Designing a blended learning approach with insights from students, teachers, and parents.
Key takeaways include beating zoom fatigue and encouraging peer support
Teachers are keen to explore and focus on what we CAN do online, opening the door to new practices
Parents also need support in a blended learning environment and value guidance
As a school committed to providing a future-focused learning experience, NEIA has seen the enormous potential of blended learning to support diverse students’ personalized learning needs. In the face of challenges posed by the pandemic, we have sped up our pace in preparing our blended learning offerings. NEIA pursued this model to prepare for life in this post-pandemic world and to explore new ways to enrich our students’ educational experience.
“Nice try,” you might think, “but my kids and I have had a tough time with remote learning since last spring – it’s simply frustrating!”
We understand. Many on our team, parents themselves, experienced challenges during this unprecedented time.
However, we recognize that many learners and educators underwent this transition in an unplanned and unprepared way. An ideal blended learning experience does not mean merely adding digital technology to the teaching process. Still, it requires rethinking the entire education experience and connecting all elements – from curriculum design to tools, culture, community, and beyond.
As a brand-new school, NEIA envisions a more practical learning experience that leverages online and offline elements’ strengths to build a blended learning-ready school right from the start.
The Big Question
So how might we design a seamless and distinctive blending learning experience that ensures productive learning outcomes?
To better answer it, we broke down this big question with three key stakeholders – students, parents, and teachers. We designed our research effort to gather insights and inform our approach.
Our Research and Co-Creation Process – in a Blended Way
We conducted 26 in-depth interviews with students, parents, teachers, and education experts. The results include 23 insights and 20 promising solution concepts and outlined the following key takeaways.
Students and Teachers Suffer From “Zoom Fatigue”
When asked about the main drawbacks of online learning, students and teachers explained that participating in class over video conferencing applications, like Zoom, is physically tiring and emotionally draining. Moreover, unstable connections, distractions, and less interaction add to fatigue.
To beat Zoom fatigue, teachers could break the classes into small chunks long enough to discuss a topic and short enough to hold students’ attention. It also helps students structure time more wisely and allows enough offline activity to maintain physical and mental wellbeing.
Transferring Online Imposes a Steep Learning Curve
It’s a huge leap for both students and teachers to move from in-person education to online learning. Students might feel frustrated if things don’t go as expected. Simultaneously, managing several websites, folders, and schedules for different classes adds to feeling overwhelmed and a bit lost.
Designing a transparent onboarding process and a one-stop platform that provides access to all resources could break this cycle and ensure a smooth start to the blended learning experience.
Virtual Togetherness Encourages Students To Achieve More
Loneliness and social isolation are a real concern in the online learning environment. A 5th grader vividly expressed the importance of peers, “I think having some buddies will make you want to finish the school day and make you want to do well! Without peers online, I’ll be like: meh, maybe I will just do that later.”
Some teachers shared that they would divide students into smaller groups via Zoom’s breakout rooms to encourage students to engage with each other and recreate the classroom discussion experience. Also, hosting extracurricular offerings virtually, such as online clubs or virtual study halls, could add more social elements and develop a sense of community to support student engagement.

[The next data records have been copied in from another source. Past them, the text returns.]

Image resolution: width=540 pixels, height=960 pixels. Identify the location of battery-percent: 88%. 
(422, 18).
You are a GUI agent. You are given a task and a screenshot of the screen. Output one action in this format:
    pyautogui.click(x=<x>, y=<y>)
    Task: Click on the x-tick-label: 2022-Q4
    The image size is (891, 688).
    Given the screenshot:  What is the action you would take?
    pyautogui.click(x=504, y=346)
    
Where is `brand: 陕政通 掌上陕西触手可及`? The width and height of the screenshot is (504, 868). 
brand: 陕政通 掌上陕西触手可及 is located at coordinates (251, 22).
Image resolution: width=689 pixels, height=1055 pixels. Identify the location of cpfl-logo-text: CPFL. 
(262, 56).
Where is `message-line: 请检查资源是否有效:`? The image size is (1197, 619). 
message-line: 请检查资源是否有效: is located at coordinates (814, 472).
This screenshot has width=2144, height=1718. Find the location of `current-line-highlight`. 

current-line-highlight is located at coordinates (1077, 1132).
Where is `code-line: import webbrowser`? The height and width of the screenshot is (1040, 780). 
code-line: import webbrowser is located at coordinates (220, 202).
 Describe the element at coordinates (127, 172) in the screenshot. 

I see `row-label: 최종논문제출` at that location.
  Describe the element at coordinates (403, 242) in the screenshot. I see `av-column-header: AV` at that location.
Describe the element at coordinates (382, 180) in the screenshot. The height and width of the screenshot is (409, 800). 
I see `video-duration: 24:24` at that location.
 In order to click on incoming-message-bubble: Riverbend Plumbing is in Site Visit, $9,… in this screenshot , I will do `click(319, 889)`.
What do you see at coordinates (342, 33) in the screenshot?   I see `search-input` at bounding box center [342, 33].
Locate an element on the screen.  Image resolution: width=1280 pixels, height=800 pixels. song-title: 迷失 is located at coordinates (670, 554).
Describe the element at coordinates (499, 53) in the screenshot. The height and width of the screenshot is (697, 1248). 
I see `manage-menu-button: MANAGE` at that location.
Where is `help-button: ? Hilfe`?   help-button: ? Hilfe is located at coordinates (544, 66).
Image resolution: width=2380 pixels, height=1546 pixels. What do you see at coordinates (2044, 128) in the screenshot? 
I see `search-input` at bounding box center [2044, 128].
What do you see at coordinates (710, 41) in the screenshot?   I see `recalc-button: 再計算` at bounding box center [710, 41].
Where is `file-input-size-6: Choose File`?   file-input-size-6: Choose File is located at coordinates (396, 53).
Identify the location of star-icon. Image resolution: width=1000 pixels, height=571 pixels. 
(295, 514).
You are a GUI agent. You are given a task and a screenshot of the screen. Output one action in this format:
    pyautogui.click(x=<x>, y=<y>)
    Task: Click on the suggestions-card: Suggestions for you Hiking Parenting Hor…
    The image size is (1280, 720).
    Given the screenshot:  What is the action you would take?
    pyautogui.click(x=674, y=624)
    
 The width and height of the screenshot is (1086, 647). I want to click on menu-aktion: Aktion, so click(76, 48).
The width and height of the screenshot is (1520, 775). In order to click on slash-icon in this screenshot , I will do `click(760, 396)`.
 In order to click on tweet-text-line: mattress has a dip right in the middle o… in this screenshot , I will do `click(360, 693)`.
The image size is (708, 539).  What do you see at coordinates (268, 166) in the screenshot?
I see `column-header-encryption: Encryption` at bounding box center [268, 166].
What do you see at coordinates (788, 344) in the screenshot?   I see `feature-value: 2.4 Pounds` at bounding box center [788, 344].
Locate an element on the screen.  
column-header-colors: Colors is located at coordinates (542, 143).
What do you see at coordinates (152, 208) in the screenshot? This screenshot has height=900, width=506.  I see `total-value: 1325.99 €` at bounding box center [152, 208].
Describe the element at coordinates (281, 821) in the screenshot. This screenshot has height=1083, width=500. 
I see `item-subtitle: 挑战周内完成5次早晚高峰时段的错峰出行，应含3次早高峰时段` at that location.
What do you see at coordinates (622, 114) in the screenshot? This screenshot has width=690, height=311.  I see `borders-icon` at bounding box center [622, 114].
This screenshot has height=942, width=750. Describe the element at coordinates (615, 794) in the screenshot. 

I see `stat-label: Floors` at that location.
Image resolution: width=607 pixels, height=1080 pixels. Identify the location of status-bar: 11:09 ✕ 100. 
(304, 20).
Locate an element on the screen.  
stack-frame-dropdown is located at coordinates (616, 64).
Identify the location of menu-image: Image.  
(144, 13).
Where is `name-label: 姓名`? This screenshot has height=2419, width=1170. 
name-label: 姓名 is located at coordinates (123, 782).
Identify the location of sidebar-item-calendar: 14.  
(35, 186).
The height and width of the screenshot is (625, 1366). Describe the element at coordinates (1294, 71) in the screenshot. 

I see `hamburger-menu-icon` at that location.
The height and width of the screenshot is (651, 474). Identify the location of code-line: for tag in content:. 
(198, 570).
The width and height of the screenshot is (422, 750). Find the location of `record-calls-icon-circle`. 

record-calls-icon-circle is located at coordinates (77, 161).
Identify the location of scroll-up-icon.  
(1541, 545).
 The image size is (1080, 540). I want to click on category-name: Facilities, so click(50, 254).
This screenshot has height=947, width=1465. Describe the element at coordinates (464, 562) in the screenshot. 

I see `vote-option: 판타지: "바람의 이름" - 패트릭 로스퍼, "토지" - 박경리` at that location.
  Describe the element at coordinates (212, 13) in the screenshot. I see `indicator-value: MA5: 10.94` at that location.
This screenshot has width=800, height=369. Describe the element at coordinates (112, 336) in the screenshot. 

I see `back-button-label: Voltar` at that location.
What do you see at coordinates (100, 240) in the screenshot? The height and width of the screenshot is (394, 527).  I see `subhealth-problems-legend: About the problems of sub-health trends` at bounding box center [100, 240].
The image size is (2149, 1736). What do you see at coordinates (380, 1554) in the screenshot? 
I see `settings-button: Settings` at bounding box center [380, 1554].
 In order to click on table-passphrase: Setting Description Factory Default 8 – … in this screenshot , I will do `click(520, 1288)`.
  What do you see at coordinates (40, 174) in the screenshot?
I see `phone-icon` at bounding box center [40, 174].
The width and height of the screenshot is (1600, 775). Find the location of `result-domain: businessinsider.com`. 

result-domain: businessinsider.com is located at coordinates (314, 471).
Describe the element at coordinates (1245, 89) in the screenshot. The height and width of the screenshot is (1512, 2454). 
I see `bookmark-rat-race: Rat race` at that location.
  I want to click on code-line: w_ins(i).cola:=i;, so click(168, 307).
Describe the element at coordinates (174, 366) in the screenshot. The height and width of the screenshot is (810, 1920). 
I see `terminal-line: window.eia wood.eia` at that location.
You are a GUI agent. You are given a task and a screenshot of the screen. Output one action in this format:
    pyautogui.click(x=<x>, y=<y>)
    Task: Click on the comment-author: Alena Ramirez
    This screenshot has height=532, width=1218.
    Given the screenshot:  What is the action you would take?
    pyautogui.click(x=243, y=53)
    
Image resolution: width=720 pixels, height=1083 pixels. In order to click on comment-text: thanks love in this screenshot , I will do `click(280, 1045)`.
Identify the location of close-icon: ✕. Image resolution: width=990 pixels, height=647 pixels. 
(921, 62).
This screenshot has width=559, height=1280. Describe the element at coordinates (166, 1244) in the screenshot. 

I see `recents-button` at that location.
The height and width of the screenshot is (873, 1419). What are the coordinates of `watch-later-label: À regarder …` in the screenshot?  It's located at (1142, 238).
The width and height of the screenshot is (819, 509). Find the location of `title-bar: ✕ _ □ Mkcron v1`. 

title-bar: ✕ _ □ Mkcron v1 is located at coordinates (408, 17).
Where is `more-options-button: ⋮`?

Focus On What We CAN Do Online
Many teachers decided to let go of their attachment to long-established methods and embraced new technologies. For instance, teachers used high-resolution images or online interactive websites to take learning experiences beyond the classroom.
Additionally, students felt empowered and became more independent by participating in self-paced online courses.
Parents Need Emotional and Functional Support
Parents also expressed concern over the quick move to blended learning without any context or clear definition of their role. They hoped the school would support them by providing relevant resources and connecting them with teachers and other parents to learn how to navigate the new learning environment and provide mental support.
Leverage the Power of Teams to Amplify Teachers’ Superpower
Students are the heroes of the learning experience, and teachers are the heroes behind heroes. One education expert said in our interview, “Traditional teaching is inefficient – it doesn’t take the power of a team! Virtual teaching requires teachers to collaborate and therefore brings new opportunities.“
Teachers usually have varied strengths and different levels of familiarity with technology. By mixing diverse teachers in each teaching cohort, there is an opportunity to empower teachers to use their strengths and deliver a better learning experience.
We believe blended learning is a great way to make learning flexible, fun, and even more beneficial. It allows students to become active learners, explore their full potential, and acquire new skills to prepare them for a rapidly evolving world. We were excited to hear how students and teachers turned the shift into a gift to transform education through our research. NEIA will use these key takeaways to design our blended learning strategy and offerings.